GCF Levels of MMP-8, -13, TIMP-1 in Rheumatoid Arthritis Patients

Objectives: Rheumatoid arthritis (RA) and periodontal disease are chronic destructive inflammatory diseases with many pathologic features in common. This study was conducted to compare the gingival crevicular fluid (GCF) levels of matrixmetalloproteinase-8 (MMP-8), MMP-13, tissue inhibitor of matrixmetalloproteinases -1 (TIMP-1) in RA patients having gingivitis or periodontitis with those of the control groups.

Methods: Subjects (n=74) were divided into 5 groups according to their systemic and periodontal status. Study groups were as follows: 12 RA patients with gingivitis (RA-G), 13 RA patients with periodontitis (RA-P), 12 systemically healthy patients with gingivitis (H-G), 13 systemically healthy patients with periodontitis (H-P), and 24 periodontally and systemically healthy volunteer subjects (H-C). Full-mouth clinical periodontal measurements were performed by Williams periodontal probe at 6 sites/tooth. GCF samples were obtained from two sites representing the clinical periodontal diagnosis in single rooted teeth and analyzed by ELISA. Data were tested statistically by parametric tests.

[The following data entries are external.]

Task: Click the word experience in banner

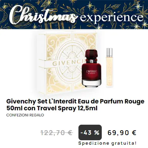Action: [x=112, y=17]
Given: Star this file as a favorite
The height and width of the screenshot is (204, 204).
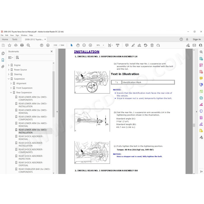Looking at the screenshot, I should (x=10, y=45).
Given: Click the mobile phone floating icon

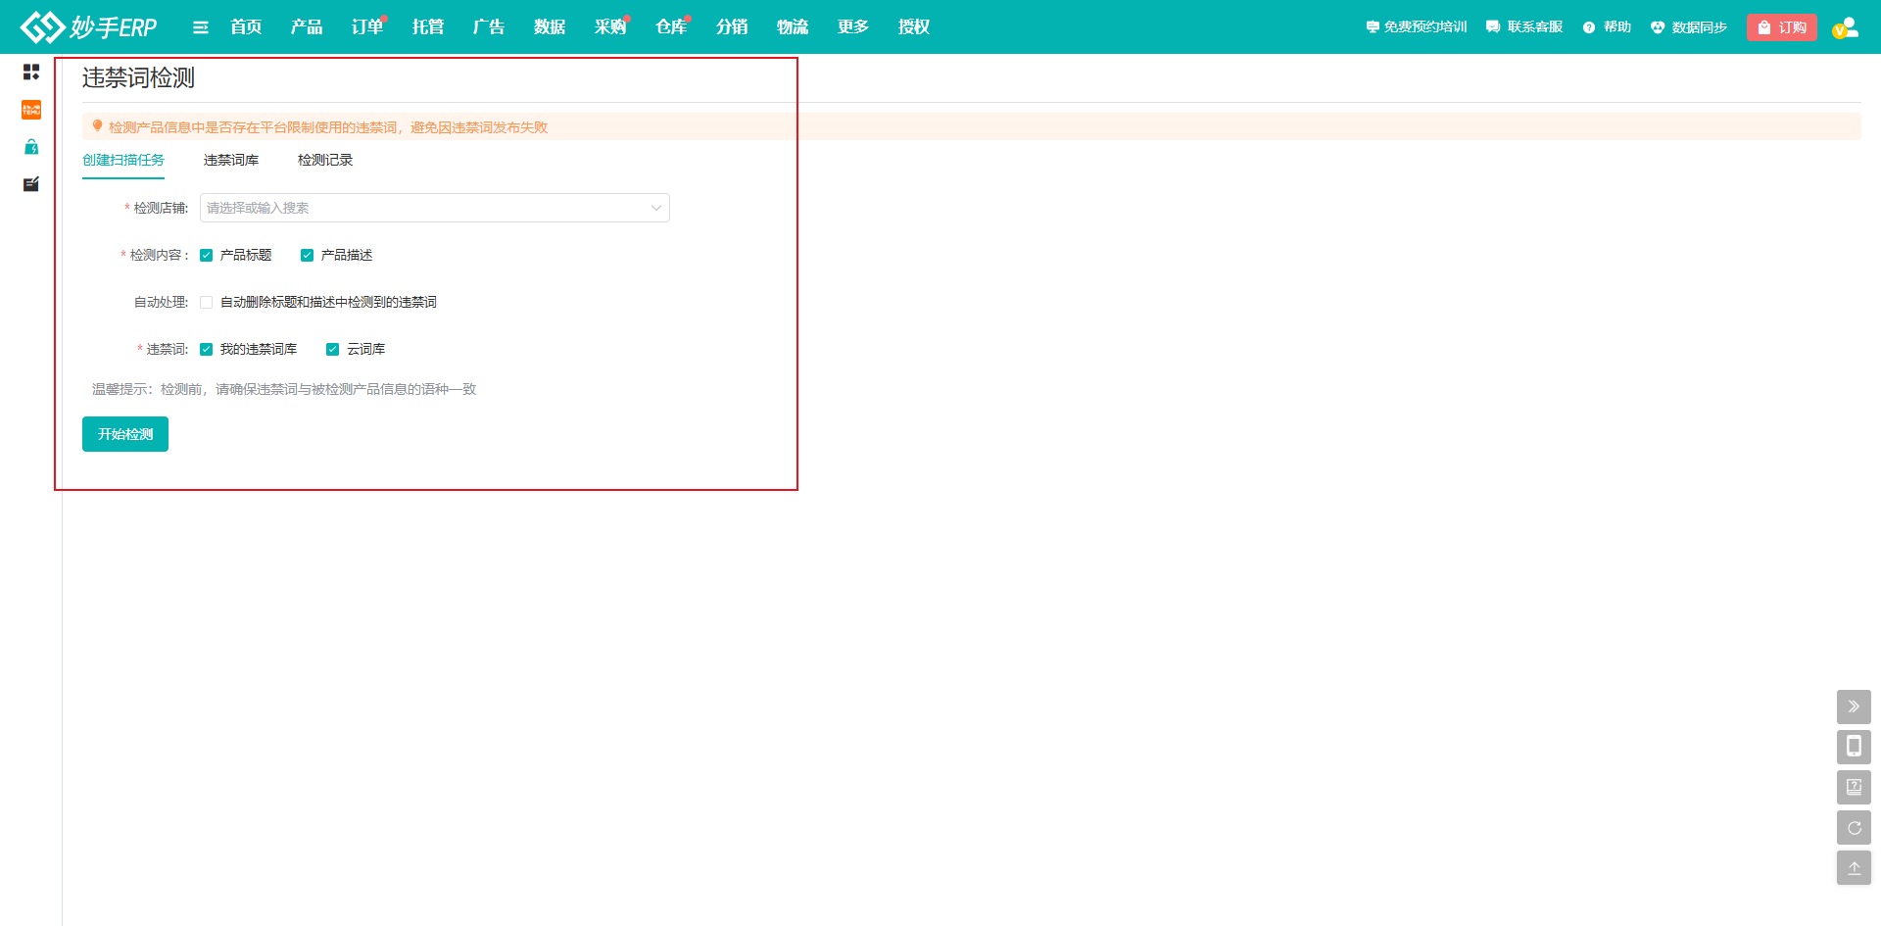Looking at the screenshot, I should pyautogui.click(x=1854, y=747).
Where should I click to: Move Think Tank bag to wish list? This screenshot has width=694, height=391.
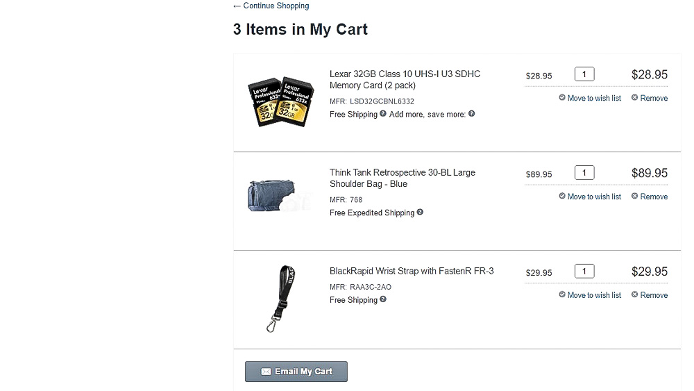pyautogui.click(x=590, y=197)
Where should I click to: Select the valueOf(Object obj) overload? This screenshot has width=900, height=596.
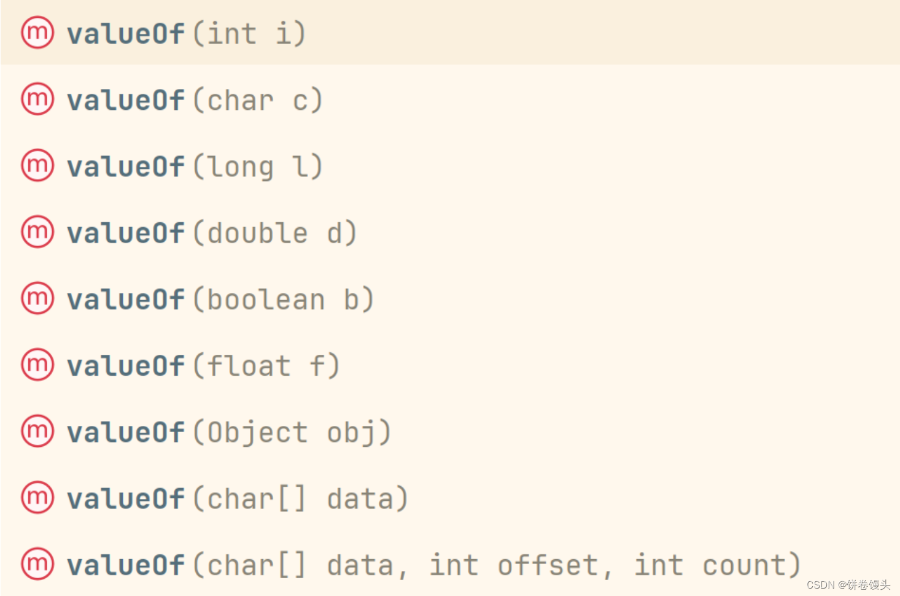227,432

Results: Total amounts of MMP-8 in GCF samples were statistically lower in the H-C group than the RA-G, RA-P, and H-P groups (p<0.05). TIMP-1 total amount was higher in the H-C group than the RA-G, H-G, and H-P groups (p<0.05). There were no differences between the study groups in MMP-13 levels (p>0.05). RA patients with gingivitis or periodontitis exhibited similar levels of MMP-8, MMP-13 and TIMP-1 with the systemically healthy periodontal disease groups (p>0.05).

Conclusions: Coexistence of RA and periodontal disease does not seem to affect the investigated clinical and biochemical parameters. Our data indicate that GCF level of MMP-8 is increased in the presence of periodontal inflammation. Since, similar levels of MMP-8, MMP-13, and TIMP-1 were seen in the GCF of RA patients, despite the long-term usage of corticosteroids and non-steroidal anti-inflammatory drugs; it is suggested that RA patients may have a tendency to overproduce these inflammation-associated molecules.